*** Begin section ***

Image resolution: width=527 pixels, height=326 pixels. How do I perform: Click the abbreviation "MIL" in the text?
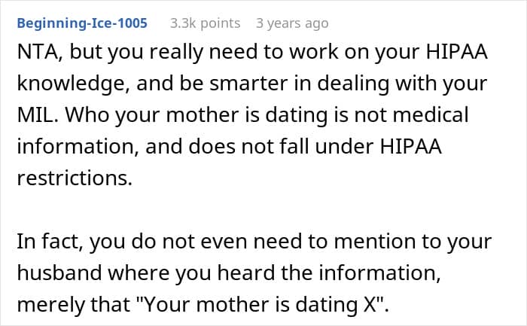coord(34,115)

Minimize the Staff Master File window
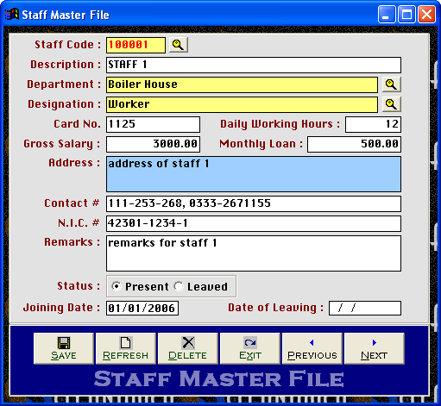click(387, 15)
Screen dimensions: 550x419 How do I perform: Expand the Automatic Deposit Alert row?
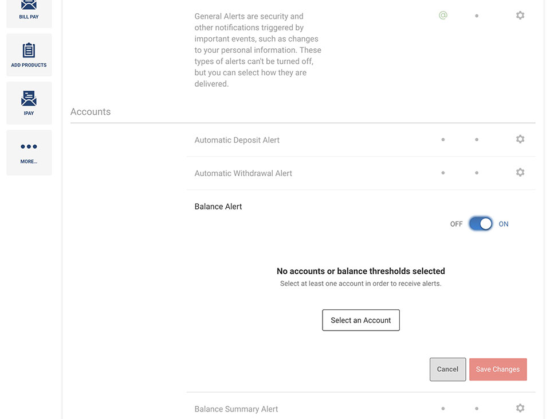(361, 140)

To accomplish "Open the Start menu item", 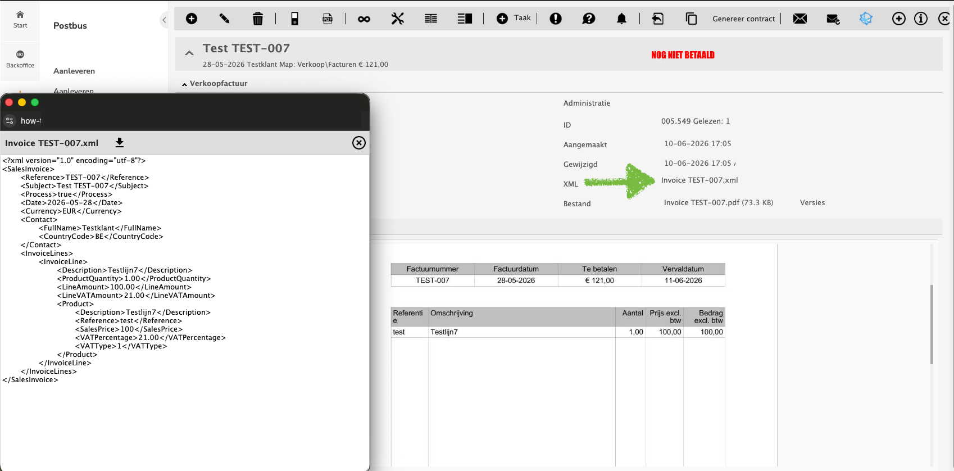I will click(x=20, y=19).
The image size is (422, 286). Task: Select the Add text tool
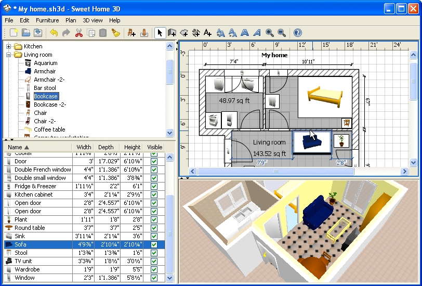pos(208,33)
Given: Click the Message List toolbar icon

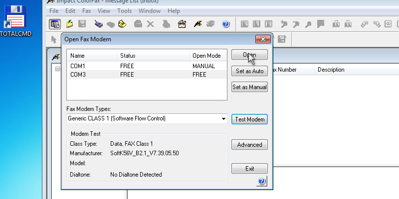Looking at the screenshot, I should tap(55, 23).
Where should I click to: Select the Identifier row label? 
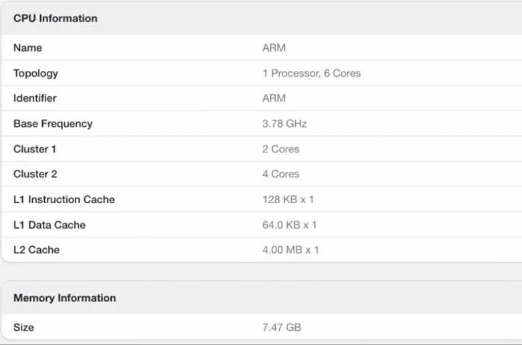pyautogui.click(x=35, y=98)
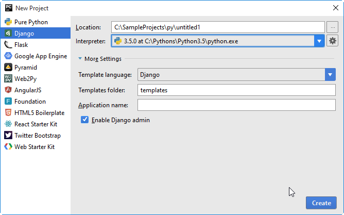Viewport: 344px width, 215px height.
Task: Open interpreter settings gear
Action: click(333, 41)
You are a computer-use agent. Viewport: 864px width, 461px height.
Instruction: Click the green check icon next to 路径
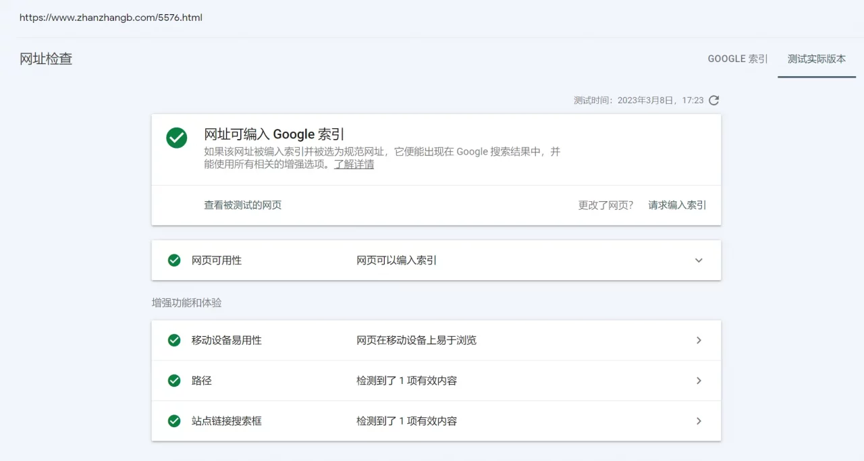(x=174, y=381)
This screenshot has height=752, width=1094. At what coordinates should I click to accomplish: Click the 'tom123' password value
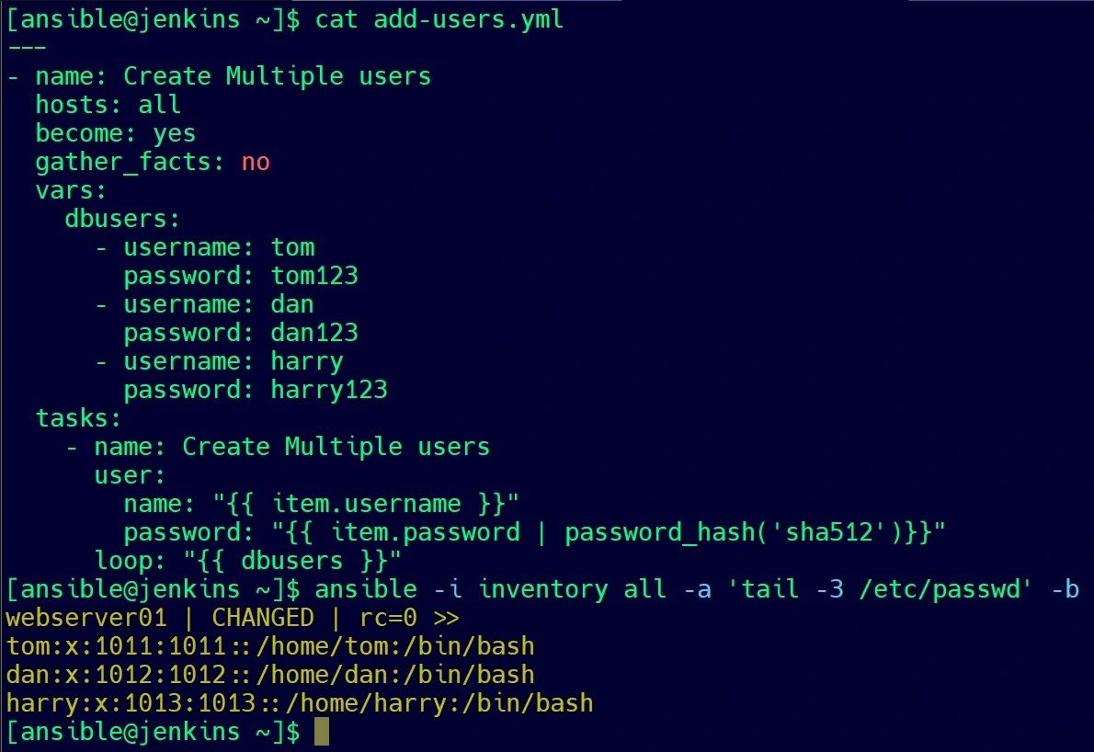(x=314, y=276)
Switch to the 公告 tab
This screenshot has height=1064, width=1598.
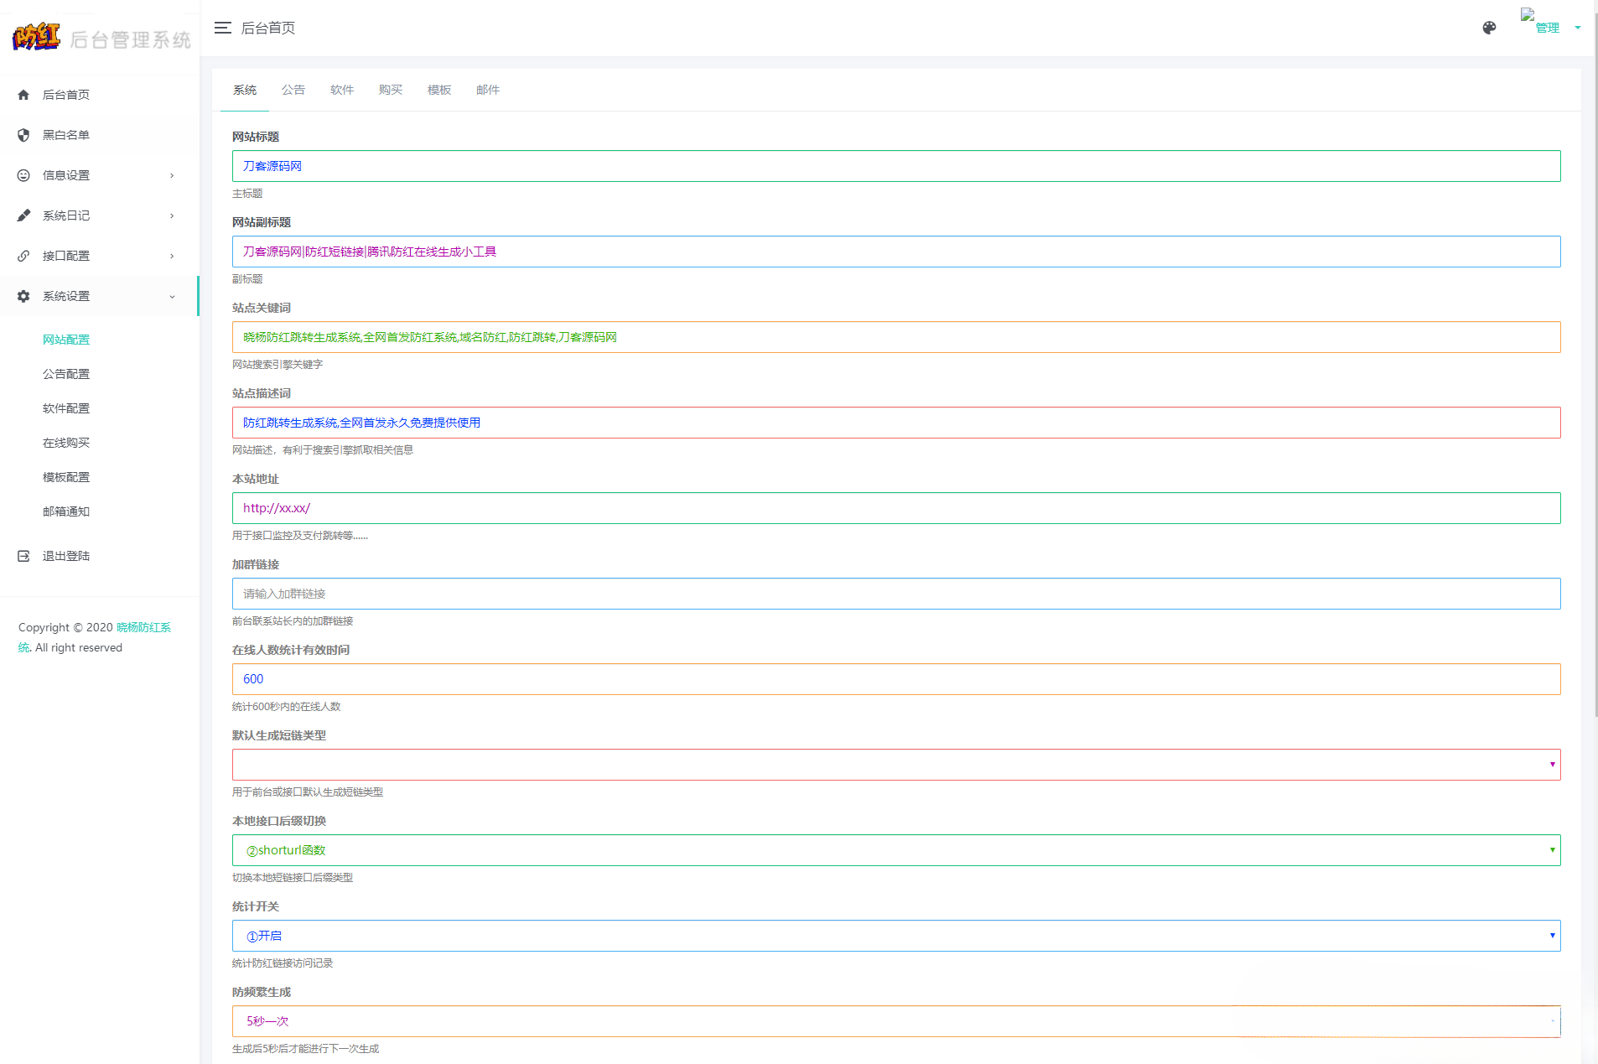(293, 90)
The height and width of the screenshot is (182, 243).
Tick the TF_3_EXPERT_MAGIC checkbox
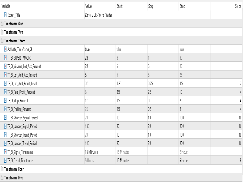point(5,58)
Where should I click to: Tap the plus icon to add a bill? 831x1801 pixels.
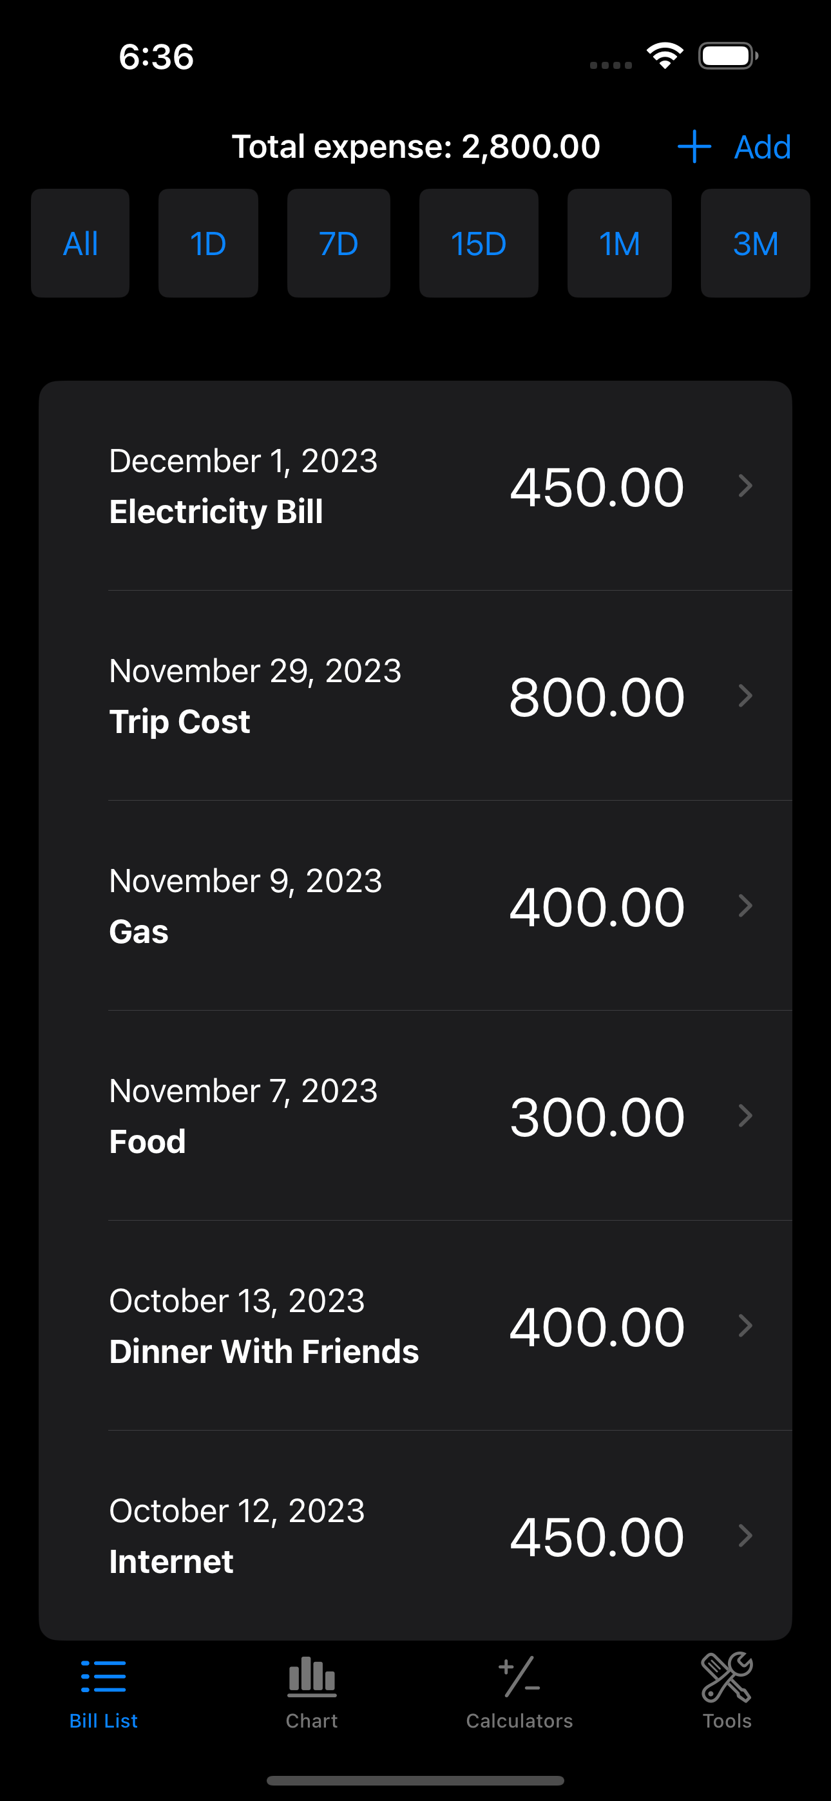click(694, 147)
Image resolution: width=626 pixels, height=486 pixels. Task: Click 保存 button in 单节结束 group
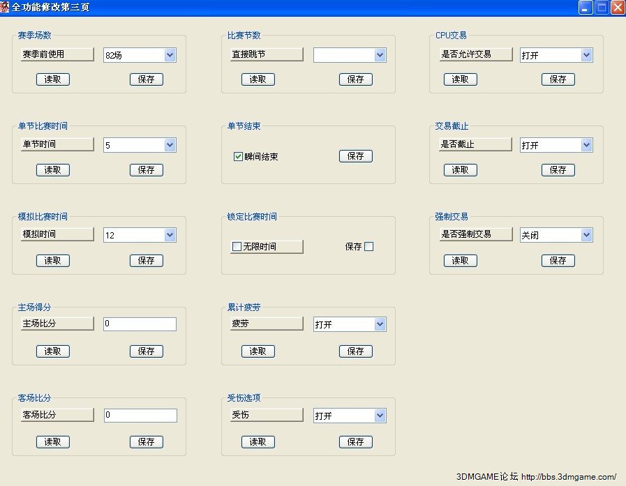(x=356, y=156)
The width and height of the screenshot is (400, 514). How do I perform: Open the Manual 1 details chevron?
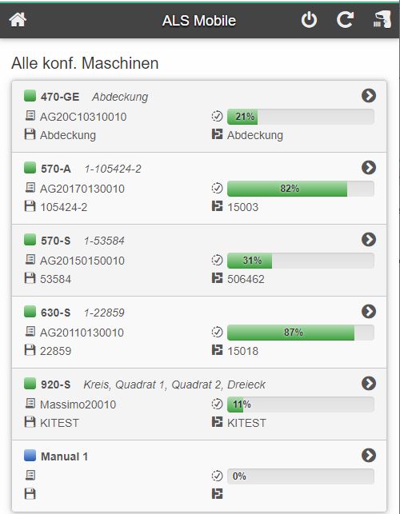click(x=369, y=456)
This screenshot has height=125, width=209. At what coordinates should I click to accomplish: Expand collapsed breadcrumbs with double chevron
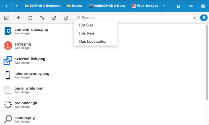click(164, 6)
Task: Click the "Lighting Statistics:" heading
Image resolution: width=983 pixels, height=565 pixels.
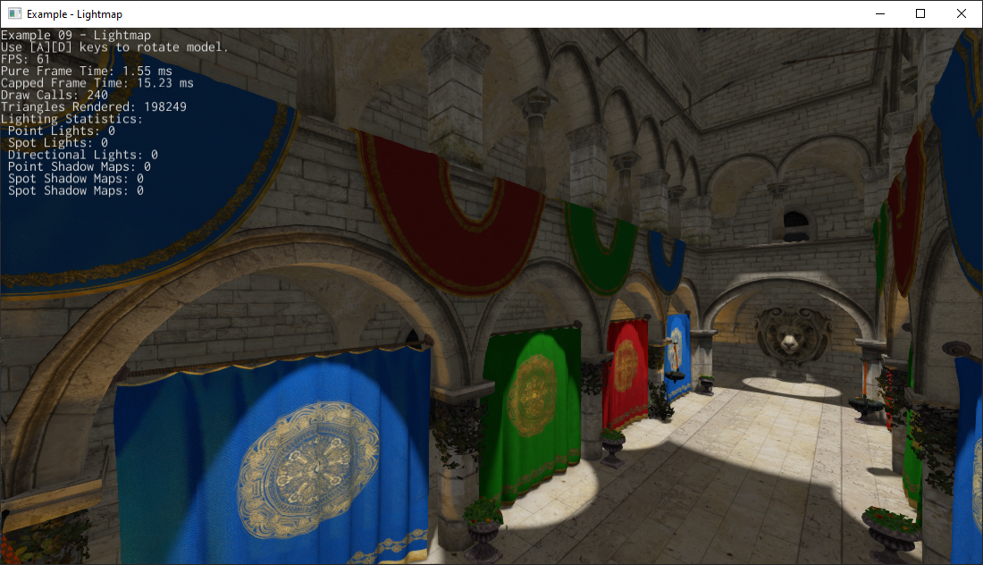Action: (71, 119)
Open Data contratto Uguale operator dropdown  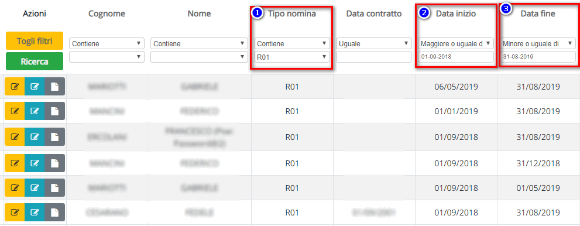(374, 44)
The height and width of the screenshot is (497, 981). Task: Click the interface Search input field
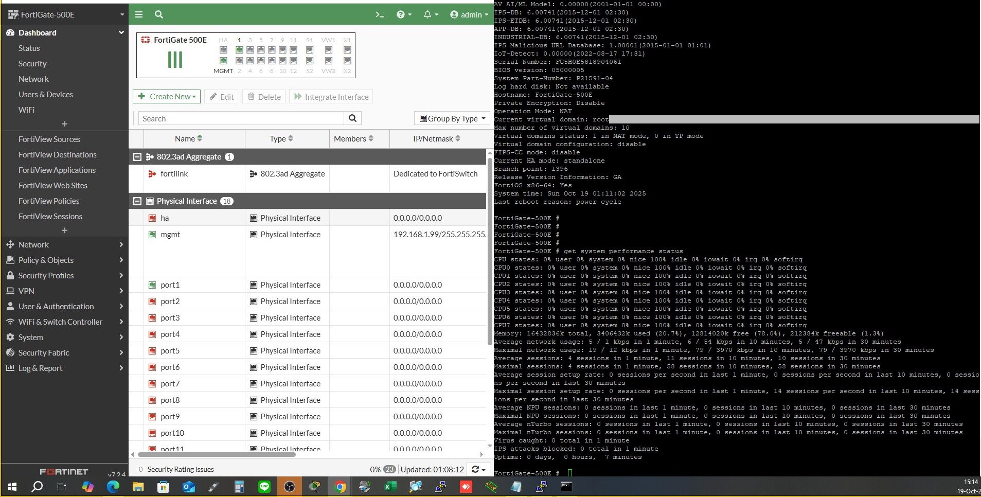[241, 118]
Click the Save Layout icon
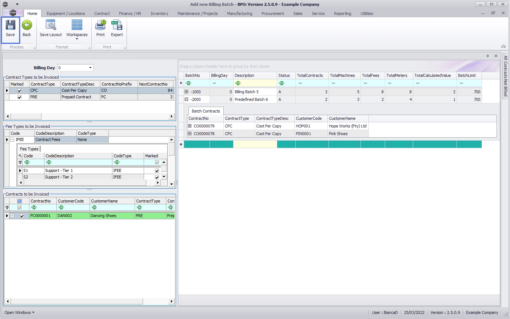 (51, 25)
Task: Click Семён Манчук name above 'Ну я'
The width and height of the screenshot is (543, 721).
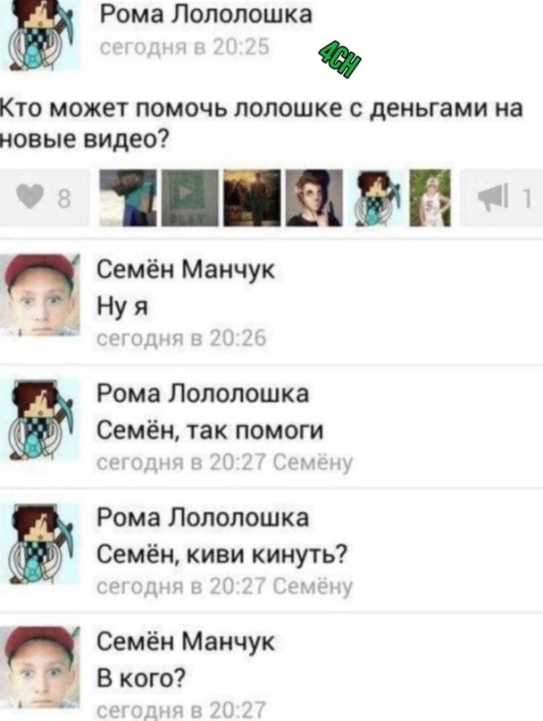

*** End section ***

◆ **THE PROBLEM**
All lines above from the one containing "Given: Click the Message List toolbar icon" up to and including the one containing "The height and width of the screenshot is (182, 243)." are to be set down exactly, and nothing else. Leave images out.

◆ **RESULT FOR THIS TASK**
Given: Click the Message List toolbar icon

Looking at the screenshot, I should tap(55, 23).
Where should I click to: Select the Identifier row label? 
pyautogui.click(x=35, y=98)
Viewport: 344px width, 215px height.
Task: Open interpreter settings gear
Action: click(333, 41)
You are a computer-use agent. Viewport: 864px width, 461px height.
Instruction: Click the green check icon next to 路径
(x=174, y=381)
This screenshot has height=752, width=1094. At what coordinates should I click to accomplish: Click the 'tom123' password value
(x=314, y=276)
Switch to the 公告 tab
This screenshot has height=1064, width=1598.
(293, 90)
The height and width of the screenshot is (182, 243).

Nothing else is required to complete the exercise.